(Excerpted records begins)

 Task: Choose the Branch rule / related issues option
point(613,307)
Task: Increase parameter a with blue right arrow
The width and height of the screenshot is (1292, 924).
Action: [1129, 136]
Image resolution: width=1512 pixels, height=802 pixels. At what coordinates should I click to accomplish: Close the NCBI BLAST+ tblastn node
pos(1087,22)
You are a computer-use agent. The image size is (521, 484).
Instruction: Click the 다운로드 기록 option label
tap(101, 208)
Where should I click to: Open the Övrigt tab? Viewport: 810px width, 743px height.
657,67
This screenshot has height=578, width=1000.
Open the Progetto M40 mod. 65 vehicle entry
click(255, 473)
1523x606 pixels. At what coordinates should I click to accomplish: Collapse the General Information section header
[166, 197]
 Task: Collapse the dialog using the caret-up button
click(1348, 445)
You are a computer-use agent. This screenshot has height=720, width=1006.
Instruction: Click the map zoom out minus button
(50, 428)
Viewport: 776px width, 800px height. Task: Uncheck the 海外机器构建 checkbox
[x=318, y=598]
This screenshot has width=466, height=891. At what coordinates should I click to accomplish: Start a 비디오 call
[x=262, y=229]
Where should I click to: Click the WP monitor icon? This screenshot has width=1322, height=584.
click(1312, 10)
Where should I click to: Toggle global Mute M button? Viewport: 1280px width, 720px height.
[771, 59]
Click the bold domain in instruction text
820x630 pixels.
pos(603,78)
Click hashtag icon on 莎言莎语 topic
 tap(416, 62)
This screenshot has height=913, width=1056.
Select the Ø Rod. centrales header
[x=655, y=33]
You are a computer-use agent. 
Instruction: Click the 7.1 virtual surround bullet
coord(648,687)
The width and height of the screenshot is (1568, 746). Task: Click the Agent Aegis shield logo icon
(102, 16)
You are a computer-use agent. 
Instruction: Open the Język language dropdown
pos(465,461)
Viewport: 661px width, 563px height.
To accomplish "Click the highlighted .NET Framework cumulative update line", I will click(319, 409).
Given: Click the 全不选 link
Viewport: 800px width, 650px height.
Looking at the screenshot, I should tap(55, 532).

(Excerpted records ends)

**Prompt**. Although the records may continue, retype only the lines from the first one through the one containing "You are a computer-use agent. This", exactly as they appear.

**Finished task**.
 Task: Choose the Branch rule / related issues option
point(613,307)
Task: Increase parameter a with blue right arrow
The width and height of the screenshot is (1292, 924).
Action: [1129, 136]
Image resolution: width=1512 pixels, height=802 pixels. At what coordinates should I click to accomplish: Close the NCBI BLAST+ tblastn node
pos(1087,22)
You are a computer-use agent. The image size is (521, 484).
Instruction: Click the 다운로드 기록 option label
tap(101, 208)
Where should I click to: Open the Övrigt tab? Viewport: 810px width, 743px height.
657,67
This screenshot has height=578, width=1000.
Open the Progetto M40 mod. 65 vehicle entry
click(255, 473)
1523x606 pixels. At what coordinates should I click to accomplish: Collapse the General Information section header
[166, 197]
 Task: Collapse the dialog using the caret-up button
click(1348, 445)
You are a computer-use agent. This screenshot has height=720, width=1006.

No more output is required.